レモンに触れず先輩は隣の後輩と関係ない話を始め、周りの後輩たちが何事もなかったかのように平然と唐揚げをつまんでいく。
おかしい。
これほどの暴挙に反応一つしないとは、何かアクシデントがあったのか?
まあいい。ここは切り替えて、次の作戦へ移行だ。
ちょうど良く先輩はお菓子の話をしている。ここは、プランDの出番だろう。
「え? 先輩、キノコ派っすか? マジ? キwノwコw派w いやいや、時代はタケノコ一択っしょww キノコとか、ありえねぇーww」
「う、うん。そうか」
……なぜだ?
キノコ派の同志であると後輩たちからリサーチ済みの先輩ならば、キノコを否定し、あまつさえ煽ってまでくるタケノコ派など、黙っていていいわけがない。
戦争だろう?
どうして、どうしてだ?
レモンといい、タケノコといい、宿敵どもを相手に、どうしてこう見て見ぬふりが出来る?
こんな腑抜けなんかが、日の丸を背負って世界で戦う……?
信じられない事実に、目の前が真っ白になっていく。
そのまま遠くなっていくのかと思っていれば、一つの光景が目に留まり、意識が取り戻されていく。

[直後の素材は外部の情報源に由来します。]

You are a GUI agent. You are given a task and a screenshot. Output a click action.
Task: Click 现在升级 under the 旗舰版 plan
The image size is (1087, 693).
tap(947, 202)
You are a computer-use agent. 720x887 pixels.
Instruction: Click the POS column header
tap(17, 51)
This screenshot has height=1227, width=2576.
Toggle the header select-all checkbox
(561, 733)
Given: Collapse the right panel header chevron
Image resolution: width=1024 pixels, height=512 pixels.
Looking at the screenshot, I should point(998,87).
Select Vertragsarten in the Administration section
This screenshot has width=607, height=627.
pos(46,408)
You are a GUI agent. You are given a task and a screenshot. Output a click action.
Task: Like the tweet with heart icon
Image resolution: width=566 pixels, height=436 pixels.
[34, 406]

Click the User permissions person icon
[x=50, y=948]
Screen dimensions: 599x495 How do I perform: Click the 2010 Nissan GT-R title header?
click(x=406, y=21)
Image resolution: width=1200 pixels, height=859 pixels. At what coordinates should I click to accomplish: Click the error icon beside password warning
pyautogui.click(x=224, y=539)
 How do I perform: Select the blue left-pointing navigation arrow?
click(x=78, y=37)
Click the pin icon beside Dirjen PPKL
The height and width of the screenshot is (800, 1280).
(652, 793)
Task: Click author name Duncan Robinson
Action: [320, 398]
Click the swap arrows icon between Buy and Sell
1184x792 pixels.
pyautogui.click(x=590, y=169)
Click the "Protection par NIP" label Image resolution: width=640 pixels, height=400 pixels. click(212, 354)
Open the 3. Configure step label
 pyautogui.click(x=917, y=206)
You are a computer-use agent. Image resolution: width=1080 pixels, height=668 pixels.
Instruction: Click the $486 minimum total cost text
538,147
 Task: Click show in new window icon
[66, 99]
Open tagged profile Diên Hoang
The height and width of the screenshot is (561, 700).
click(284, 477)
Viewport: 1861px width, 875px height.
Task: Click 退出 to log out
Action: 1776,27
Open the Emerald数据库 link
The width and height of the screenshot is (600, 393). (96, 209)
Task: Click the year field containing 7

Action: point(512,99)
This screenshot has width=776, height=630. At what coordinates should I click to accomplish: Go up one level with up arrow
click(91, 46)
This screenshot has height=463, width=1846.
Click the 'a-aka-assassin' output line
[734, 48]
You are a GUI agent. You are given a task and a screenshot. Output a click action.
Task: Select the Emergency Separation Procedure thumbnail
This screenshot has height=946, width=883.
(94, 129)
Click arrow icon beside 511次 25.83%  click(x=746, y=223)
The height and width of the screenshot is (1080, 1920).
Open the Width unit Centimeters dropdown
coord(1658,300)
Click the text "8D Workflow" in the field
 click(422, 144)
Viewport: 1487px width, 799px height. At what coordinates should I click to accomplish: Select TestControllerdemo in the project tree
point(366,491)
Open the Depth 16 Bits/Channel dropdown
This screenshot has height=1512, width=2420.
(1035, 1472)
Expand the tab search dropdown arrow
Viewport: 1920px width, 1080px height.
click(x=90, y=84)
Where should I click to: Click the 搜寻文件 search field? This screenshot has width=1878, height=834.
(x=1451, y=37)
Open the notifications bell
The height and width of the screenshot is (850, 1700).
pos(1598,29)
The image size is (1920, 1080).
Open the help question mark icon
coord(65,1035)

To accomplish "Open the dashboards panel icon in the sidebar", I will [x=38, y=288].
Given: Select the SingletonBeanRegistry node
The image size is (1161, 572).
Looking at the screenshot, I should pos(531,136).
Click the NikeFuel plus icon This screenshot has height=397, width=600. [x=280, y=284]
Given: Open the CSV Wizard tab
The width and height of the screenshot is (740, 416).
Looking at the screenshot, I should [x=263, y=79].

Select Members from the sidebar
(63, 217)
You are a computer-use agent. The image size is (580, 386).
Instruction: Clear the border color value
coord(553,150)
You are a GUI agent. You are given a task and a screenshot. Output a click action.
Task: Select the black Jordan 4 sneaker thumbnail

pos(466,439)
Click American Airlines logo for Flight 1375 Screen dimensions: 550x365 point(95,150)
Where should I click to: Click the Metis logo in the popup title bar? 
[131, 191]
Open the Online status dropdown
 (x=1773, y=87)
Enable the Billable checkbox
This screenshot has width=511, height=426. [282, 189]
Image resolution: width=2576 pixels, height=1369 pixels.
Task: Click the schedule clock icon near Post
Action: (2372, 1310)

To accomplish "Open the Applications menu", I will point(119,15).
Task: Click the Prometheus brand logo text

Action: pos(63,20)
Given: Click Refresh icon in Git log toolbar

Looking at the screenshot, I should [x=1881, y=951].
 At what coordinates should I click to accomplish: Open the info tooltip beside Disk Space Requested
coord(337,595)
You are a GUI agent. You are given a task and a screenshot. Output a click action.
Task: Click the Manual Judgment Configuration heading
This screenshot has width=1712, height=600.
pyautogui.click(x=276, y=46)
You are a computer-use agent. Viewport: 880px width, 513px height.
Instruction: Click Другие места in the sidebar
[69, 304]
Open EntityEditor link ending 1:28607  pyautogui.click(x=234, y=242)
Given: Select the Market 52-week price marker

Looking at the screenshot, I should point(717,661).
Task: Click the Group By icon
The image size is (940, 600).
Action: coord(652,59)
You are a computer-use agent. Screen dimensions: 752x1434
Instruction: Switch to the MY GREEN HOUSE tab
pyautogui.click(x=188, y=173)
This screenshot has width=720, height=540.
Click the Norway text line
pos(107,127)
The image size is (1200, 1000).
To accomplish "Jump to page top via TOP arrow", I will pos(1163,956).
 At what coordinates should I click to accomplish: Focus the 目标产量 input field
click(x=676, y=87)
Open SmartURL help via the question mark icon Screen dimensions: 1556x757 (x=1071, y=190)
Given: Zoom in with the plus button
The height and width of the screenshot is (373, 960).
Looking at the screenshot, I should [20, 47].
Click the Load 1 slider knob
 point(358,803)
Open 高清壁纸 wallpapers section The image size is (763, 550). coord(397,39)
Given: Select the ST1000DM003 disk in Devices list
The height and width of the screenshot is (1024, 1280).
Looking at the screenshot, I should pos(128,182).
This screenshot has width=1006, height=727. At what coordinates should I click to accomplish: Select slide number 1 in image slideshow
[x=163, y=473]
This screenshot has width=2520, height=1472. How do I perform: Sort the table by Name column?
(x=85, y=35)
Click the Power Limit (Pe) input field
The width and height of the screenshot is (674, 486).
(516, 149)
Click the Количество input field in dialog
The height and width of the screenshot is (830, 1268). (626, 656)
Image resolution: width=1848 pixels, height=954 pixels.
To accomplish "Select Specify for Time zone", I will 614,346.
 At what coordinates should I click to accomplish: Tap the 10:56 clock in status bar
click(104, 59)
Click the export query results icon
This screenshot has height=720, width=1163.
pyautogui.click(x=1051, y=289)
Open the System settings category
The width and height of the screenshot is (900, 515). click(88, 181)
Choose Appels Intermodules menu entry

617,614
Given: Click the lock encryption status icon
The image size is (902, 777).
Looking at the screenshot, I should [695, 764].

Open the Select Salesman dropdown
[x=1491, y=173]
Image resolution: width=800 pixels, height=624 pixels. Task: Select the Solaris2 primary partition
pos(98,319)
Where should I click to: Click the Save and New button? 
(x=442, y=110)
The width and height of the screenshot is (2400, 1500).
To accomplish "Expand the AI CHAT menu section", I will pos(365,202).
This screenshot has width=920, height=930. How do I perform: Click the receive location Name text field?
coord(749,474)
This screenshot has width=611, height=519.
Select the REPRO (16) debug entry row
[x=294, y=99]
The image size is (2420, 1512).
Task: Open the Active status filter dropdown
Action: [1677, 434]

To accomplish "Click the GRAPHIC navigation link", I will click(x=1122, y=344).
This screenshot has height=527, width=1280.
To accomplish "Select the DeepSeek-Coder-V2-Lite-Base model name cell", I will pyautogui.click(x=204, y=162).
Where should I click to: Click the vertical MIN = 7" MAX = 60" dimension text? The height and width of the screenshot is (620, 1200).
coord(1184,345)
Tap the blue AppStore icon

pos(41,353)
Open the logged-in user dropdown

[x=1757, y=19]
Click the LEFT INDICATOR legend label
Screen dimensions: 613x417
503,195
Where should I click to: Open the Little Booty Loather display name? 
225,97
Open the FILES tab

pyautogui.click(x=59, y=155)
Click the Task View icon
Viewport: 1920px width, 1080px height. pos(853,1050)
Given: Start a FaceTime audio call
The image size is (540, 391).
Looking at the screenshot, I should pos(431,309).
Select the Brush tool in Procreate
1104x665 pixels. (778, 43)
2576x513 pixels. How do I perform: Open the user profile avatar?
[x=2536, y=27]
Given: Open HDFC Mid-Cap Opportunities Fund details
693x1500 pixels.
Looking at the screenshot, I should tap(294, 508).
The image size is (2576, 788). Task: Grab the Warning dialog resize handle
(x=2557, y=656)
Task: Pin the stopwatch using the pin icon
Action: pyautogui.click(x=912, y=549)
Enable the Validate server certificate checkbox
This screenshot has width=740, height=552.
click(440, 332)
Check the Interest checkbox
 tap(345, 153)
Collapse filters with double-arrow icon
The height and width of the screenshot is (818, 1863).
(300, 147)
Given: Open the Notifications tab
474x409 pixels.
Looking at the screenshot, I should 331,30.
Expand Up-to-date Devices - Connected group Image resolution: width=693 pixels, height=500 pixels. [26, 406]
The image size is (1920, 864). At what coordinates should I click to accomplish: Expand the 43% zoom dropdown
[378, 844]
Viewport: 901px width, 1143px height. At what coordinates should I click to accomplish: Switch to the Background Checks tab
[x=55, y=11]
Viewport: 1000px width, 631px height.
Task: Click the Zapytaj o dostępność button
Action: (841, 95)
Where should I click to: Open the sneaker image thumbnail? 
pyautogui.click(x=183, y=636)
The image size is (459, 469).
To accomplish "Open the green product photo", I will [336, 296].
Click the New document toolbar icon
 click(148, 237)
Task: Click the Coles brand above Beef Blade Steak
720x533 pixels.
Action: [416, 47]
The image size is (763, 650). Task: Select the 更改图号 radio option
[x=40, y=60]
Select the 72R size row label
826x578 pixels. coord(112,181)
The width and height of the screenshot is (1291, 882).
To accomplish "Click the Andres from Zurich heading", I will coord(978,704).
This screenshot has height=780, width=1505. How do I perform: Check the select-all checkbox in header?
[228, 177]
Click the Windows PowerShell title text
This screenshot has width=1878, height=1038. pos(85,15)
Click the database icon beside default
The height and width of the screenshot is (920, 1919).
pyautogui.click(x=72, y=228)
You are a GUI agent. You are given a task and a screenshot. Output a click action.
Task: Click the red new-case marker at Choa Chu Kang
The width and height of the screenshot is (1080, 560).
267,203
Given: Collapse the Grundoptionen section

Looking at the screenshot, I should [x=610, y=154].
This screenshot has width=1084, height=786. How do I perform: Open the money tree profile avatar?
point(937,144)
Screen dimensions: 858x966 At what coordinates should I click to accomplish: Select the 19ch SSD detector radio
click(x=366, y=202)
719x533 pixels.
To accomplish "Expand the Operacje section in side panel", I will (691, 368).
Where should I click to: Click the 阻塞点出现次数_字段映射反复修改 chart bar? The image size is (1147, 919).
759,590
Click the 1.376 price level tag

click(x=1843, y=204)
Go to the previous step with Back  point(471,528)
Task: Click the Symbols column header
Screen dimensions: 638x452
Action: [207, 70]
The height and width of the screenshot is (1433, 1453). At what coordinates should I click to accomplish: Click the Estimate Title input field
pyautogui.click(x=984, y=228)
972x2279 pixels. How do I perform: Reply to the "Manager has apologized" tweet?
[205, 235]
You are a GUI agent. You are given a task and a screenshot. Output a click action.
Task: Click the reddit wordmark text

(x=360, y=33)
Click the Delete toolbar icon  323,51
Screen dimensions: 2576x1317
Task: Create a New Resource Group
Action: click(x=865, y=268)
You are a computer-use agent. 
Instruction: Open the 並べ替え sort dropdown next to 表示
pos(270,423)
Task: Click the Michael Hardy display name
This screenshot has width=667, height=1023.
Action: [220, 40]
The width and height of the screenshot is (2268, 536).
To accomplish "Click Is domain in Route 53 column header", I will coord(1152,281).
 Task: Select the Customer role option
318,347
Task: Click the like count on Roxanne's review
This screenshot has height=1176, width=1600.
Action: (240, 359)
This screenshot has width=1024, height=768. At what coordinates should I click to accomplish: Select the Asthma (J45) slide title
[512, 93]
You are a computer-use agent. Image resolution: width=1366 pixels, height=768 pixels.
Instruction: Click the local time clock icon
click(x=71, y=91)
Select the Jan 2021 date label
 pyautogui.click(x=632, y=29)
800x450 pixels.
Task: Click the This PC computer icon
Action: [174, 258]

レモン汁のたっぷりかかった唐揚げを割り箸で持ち上げ、そのまま口の中へと運んでいく先輩。
その時が、我慢の限界だった。
「テメェ! 唐揚げレモンかけない派として、俺の暴挙を見逃すばかりか、そのレモン汁塗れの唐揚げを平然と食べるとは何事だ!? 挙句、キノコ派の誇りまで投げ捨てやがって! 表出ろ! 戦争だ!」
「これが、追い詰められた結果あんなくだらない『戦争』に飛び込み、あれだけ排除したかった先輩にたった全治2週間ばかりのケガを与えるのと引き換えに、すべてを失ってしまった男の話ですよ。笑ってやってください、検事さん」
「お、おう……」
※本作はフィクションです。
なので、陸上選手の食生活とかさっぱりな作者は、某足袋屋がランニングシューズを開発するドラマで長距離選手が飲み屋に行ってたようなシーンがあったはずだしええやろ(うろ覚え)、と今回の舞台設定を行いました。
それ以上の深い理由とか、設定考証とかないです。あしからず。